Dans l'extrait sur le but de la science, quelle définition est donnée du bien ? Répondez en une phrase, s'il vous plaît.

Extrait source:
————
Il est également certain que le but réel de la science n'est pas uniquement la puissance dominatrice de l'homme, puisque cette puissance, au service de l'imagination sensuelle et conquérante, ne parviendra jamais à ses fins, ne satisfera jamais l'imagination, n'atteindra, en aucun temps, un but définitif et sera inévitablement vaincue par les forces éternelles de l'univers. Un des buts actuels de la science est donc bien une recherche esthétique, la recherche d'une émotion spectaculaire, la satisfaction d'une curiosité pure, la contemplation du spectacle mondial.

Nous pourrions donc adhérer en partie à ce sens spectaculaire de la vie ; mais il y a, dans cette conception de l'activité humaine, quelque chose de mystique, d'irréel, qu'il est nécessaire de préciser et d'écarter pour donner à cette conception un caractère objectif et réalisable. Ce quelque chose, c'est l'affirmation que toute sensation, bonne ou mauvaise, peut être indifféremment une source de spectacle et de joie. C'est également l'affirmation que le but de la connaissance est essentiellement la contemplation. Il semble, d'après ces concepts, que l'esprit seul a une réalité, qu'il existe par lui-même, que, n'étant pas acteur, tous les actes lui sont indifférents pourvu qu'il y ait des actes et des acteurs dont il jouit. C'est là un des points faibles du concept idéaliste. Certes, le philosophe admet bien qu'il doit y avoir, même chez lui, une réalité sensuelle et cette réalité, bonne ou mauvaise, il l'accepte comme spectacle ; il est à lui-même, à sa sensibilité son propre spectateur, mais il néglige la base nécessaire et fondamentale de tout spectacle, c'est-à-dire la vie, base hors de laquelle aucune contemplation n'est possible.

La vie est un phénomène qui ne peut exister que dans certaines conditions. Négliger ces conditions, c'est compromettre la vie et, du même coup, le spectateur. Et ces conditions sont inséparables du bien et du mal. C'est pourquoi Nietzsche n'avait pas à se situer par delà le bien et le mal, car, par delà ces notions, il n'y a plus de vie humaine et, par conséquent, plus de spectateur. Le bien, c'est tout ce qui est nécessaire à la vie et l'intensifie ; le mal c'est tout ce qui s'oppose à cette activité et la détruit.
————
Données extraites:
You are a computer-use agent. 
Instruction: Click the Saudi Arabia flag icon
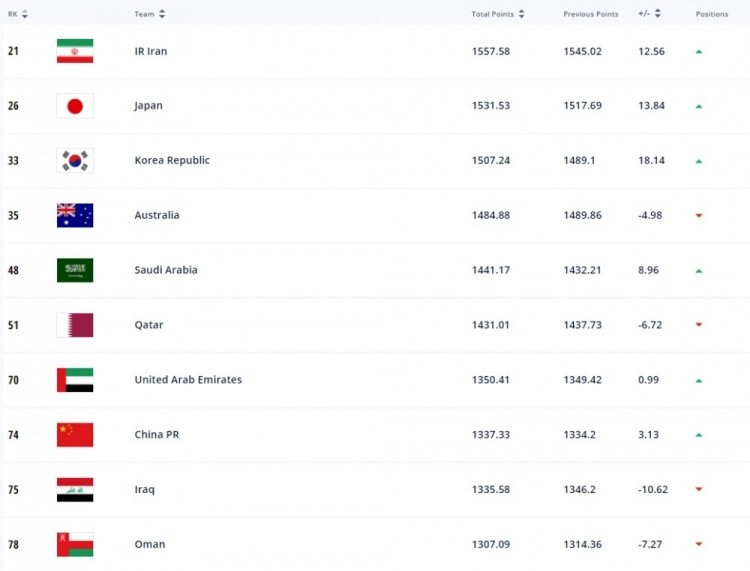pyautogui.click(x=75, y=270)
————
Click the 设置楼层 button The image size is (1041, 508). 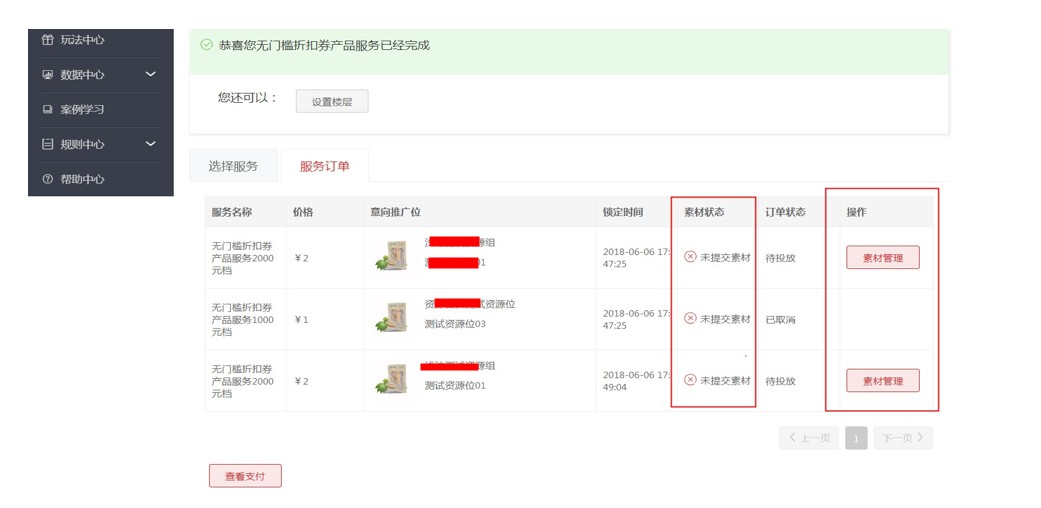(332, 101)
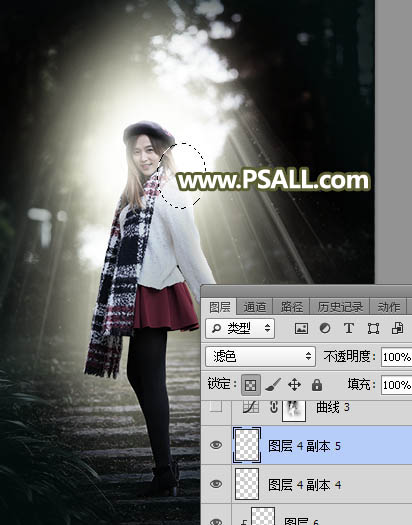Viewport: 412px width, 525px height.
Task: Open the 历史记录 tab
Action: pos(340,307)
————
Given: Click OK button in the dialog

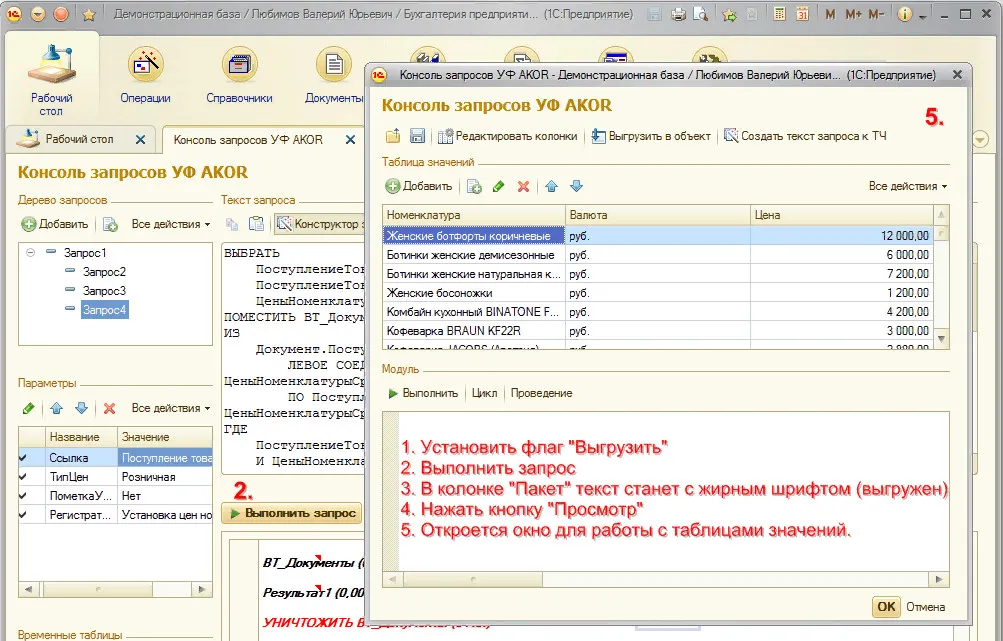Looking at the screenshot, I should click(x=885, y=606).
————
Réponse à l'exercice:
Le bien, c'est tout ce qui est nécessaire à la vie et l'intensifie.